Exercise goal: A word-for-word printout of the whole listing is needed.

Provided entries:
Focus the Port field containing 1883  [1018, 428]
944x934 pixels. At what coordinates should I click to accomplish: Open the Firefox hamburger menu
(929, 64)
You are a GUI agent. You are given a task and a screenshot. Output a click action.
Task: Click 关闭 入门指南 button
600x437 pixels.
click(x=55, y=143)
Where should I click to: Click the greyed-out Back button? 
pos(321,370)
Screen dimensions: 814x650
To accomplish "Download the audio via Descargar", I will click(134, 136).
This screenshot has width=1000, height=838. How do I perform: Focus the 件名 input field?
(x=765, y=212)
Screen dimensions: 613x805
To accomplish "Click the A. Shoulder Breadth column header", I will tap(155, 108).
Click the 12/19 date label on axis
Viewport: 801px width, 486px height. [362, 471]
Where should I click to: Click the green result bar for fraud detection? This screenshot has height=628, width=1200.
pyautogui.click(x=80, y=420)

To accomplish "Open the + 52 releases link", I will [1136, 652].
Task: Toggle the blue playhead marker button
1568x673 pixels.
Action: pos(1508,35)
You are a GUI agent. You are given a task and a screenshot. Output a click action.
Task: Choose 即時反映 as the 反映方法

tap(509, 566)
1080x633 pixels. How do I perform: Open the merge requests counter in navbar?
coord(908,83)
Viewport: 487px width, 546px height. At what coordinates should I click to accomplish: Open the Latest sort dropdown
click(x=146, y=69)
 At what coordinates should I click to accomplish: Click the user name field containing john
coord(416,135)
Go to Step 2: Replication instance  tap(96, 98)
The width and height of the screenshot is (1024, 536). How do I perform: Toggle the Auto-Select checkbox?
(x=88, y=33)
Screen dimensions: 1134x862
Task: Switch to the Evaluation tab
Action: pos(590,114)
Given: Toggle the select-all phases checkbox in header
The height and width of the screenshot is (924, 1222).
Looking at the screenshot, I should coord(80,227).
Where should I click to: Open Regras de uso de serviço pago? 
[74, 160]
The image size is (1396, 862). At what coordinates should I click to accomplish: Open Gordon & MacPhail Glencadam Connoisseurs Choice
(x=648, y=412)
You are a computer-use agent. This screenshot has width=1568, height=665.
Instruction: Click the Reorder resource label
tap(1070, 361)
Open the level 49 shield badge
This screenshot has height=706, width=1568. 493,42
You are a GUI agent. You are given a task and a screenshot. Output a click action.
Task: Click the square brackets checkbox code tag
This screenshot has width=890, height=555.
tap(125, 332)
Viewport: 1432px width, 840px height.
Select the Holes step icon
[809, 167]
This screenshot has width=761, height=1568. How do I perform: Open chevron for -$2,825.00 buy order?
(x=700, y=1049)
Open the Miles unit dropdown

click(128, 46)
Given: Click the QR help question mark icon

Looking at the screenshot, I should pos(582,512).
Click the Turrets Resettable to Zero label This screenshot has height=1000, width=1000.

Reply:
Focus the Port field containing 1883  [1018, 428]
944x934 pixels. At what coordinates should I click to accomplish: Open the Firefox hamburger menu
(929, 64)
You are a GUI agent. You are given a task and a screenshot. Output a click action.
Task: Click 关闭 入门指南 button
600x437 pixels.
click(x=55, y=143)
Where should I click to: Click the greyed-out Back button? 
pos(321,370)
Screen dimensions: 814x650
To accomplish "Download the audio via Descargar", I will click(134, 136).
This screenshot has width=1000, height=838. How do I perform: Focus the 件名 input field?
(x=765, y=212)
Screen dimensions: 613x805
To accomplish "Click the A. Shoulder Breadth column header", I will tap(155, 108).
Click the 12/19 date label on axis
Viewport: 801px width, 486px height. [362, 471]
Where should I click to: Click the green result bar for fraud detection? This screenshot has height=628, width=1200.
pyautogui.click(x=80, y=420)

To accomplish "Open the + 52 releases link", I will [1136, 652].
Task: Toggle the blue playhead marker button
1568x673 pixels.
Action: pos(1508,35)
You are a GUI agent. You are given a task and a screenshot. Output a click action.
Task: Choose 即時反映 as the 反映方法

tap(509, 566)
1080x633 pixels. How do I perform: Open the merge requests counter in navbar?
coord(908,83)
Viewport: 487px width, 546px height. At what coordinates should I click to accomplish: Open the Latest sort dropdown
click(x=146, y=69)
 At what coordinates should I click to accomplish: Click the user name field containing john
coord(416,135)
Go to Step 2: Replication instance  tap(96, 98)
The width and height of the screenshot is (1024, 536). How do I perform: Toggle the Auto-Select checkbox?
(x=88, y=33)
Screen dimensions: 1134x862
Task: Switch to the Evaluation tab
Action: pos(590,114)
Given: Toggle the select-all phases checkbox in header
The height and width of the screenshot is (924, 1222).
Looking at the screenshot, I should coord(80,227).
Where should I click to: Open Regras de uso de serviço pago? 
[74, 160]
The image size is (1396, 862). At what coordinates should I click to accomplish: Open Gordon & MacPhail Glencadam Connoisseurs Choice
(x=648, y=412)
You are a computer-use agent. This screenshot has width=1568, height=665.
Instruction: Click the Reorder resource label
tap(1070, 361)
Open the level 49 shield badge
This screenshot has height=706, width=1568. 493,42
You are a GUI agent. You are given a task and a screenshot. Output a click action.
Task: Click the square brackets checkbox code tag
This screenshot has width=890, height=555.
tap(125, 332)
Viewport: 1432px width, 840px height.
Select the Holes step icon
[809, 167]
This screenshot has width=761, height=1568. How do I perform: Open chevron for -$2,825.00 buy order?
(x=700, y=1049)
Open the Miles unit dropdown

click(128, 46)
Given: Click the QR help question mark icon

Looking at the screenshot, I should pos(582,512).
Click the Turrets Resettable to Zero label This screenshot has height=1000, width=1000.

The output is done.